И дело не в том, кто блаженствовал от вдруг свалившейся на голову свободы и получил профессиональную перспективу в запаянной, казалось бы, намертво советской капсуле, или, напротив (а может и одновременно) бедствовал, перебиваясь с перловки на покупаемые по талонам продукты из супового набора нищих. Не завоеванная, а подаренная с чужого плеча свобода, как бы ни было приятно тепло в холодном коммунальном коридоре, никогда не дается просто так. Она всего лишь ширма, как и последующая борьба с красно-коричневым реваншем, за которой бывшие освобожденными комсомольские секретари и районные кагэбэшники вместе с другой дышащей в затылок номенклатурой, пилили гири. И это был не чугун, а теплая и как бы никому не принадлежащая собственность, которая в два притопа три прихлопа стала своей. И теперь страшно, что какая-то Певчих, какие-то вроде как евшие с руки ФБК, вместо того, чтобы помогать, устраняя конкурентов, вдруг осмелились на политическое высказывание. Да, ничего нового, да, об этом говорили несколько десятилетий, но собранное воедино и сказанное в нужное время и нужном месте обрело субъектность точного опознавания причин наших и прочих бед. На бесчестности, на фундаменте украденных состояний и присвоенной власти, в том числе символической, власти обслуги власть имущих или имевших, не построить ничего.
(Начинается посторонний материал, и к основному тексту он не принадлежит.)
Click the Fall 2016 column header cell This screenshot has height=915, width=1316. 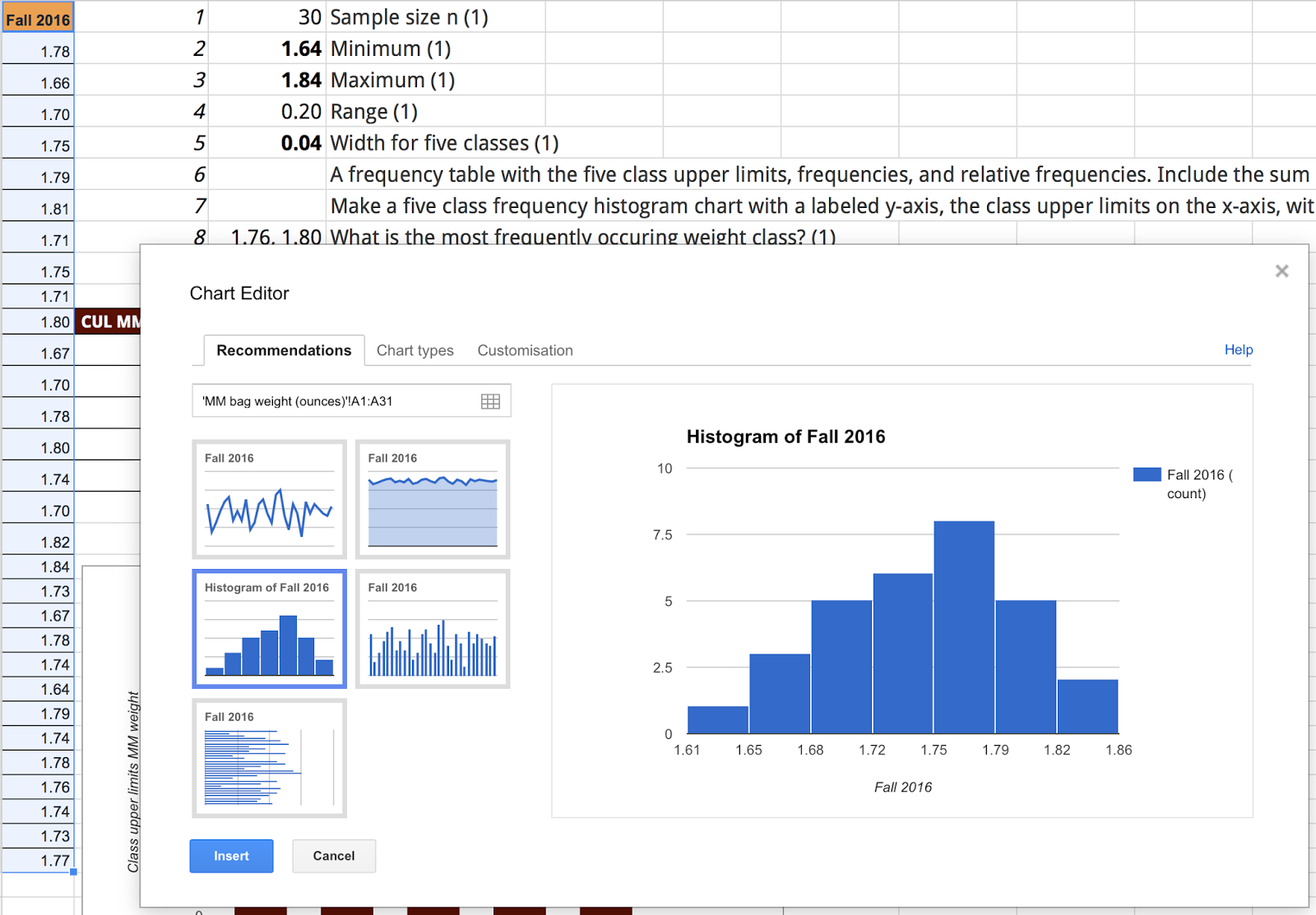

Фильмы Певчих не публицистика, не журналистика, а политика, разом изменившая весь ландшафт, и одни с набитыми карманами и полными ртами пошли направо, а те, кто видит связь между прошлым и будущим, налево. А всего лишь речь о том, что красть и врать вроде как плохо, а вы не знали?
Дискуссия вокруг трилогии «Предателей» Певчих обнажила ряд скрытых противоречий. Понятно, Ксения Ларина, назвавшая тех, кто не осуждает фильмы Певчих, сначала «чернью», а когда столкнулась с эмоциональной критикой, поменяла «чернь» на люмпенов, не делегирована говорить от лица всех статусных либералов. Более того, она – человек театральный, интеллектуально простодушный с отсутствующим взглядом на себе со стороны. Но при этом общее негодование от успеха «Предателей» с их критикой 90-х, нечистых на руку реформаторов, бенефициаров перестройки и приватизации было ею выражено верно. И если суммировать эти упреки от либералов, которые в рамках сериала Певчих из геров превращались в обслугу новой (хоти и во многом – старой) номенклатуры, то это упрек в левом тренде.
Казалось бы, что здесь преступного? Левый – на международном жаргоне – это отдающий предпочтение идеям социальной справедливости, без сомнения попранным в результате приватизации и перестройки. Однако левые – это, по крайней мере, половина политических сил в Америке и Европе, и построенное в последней социальное государство – есть общее и отчетливое достояние европейской цивилизации.
Но для российских либералов , левые – это куда более страшные враги, чем Путин с его репрессиями, имперской спесью и военной мобилизацией. Казалось бы, чем эти левые страшны? Ведь несколько веков российская интеллигенция почитала социальную справедливость и защиту униженных и оскорбленных главным смыслом своей деятельности. Однако из советского морока интеллигенция вышла, словно сбросив свою лягушачью шкурку, и отринула все или многие старые ценности, посчитав, что теперь стала не интеллигенцией, а интеллектуалами.
И дело даже не в этическом моменте, помогать тем, кому труднее, кто беднее и немощнее, вроде как правильно. Но тут еще и чисто политический резон: социальная справедливость, рука, протянутая неимущим и обделенным, это политический пароль, демонстрирующий, кого вы поддерживаете, и кто в ответ на вашу поддержку будет за вас голосовать.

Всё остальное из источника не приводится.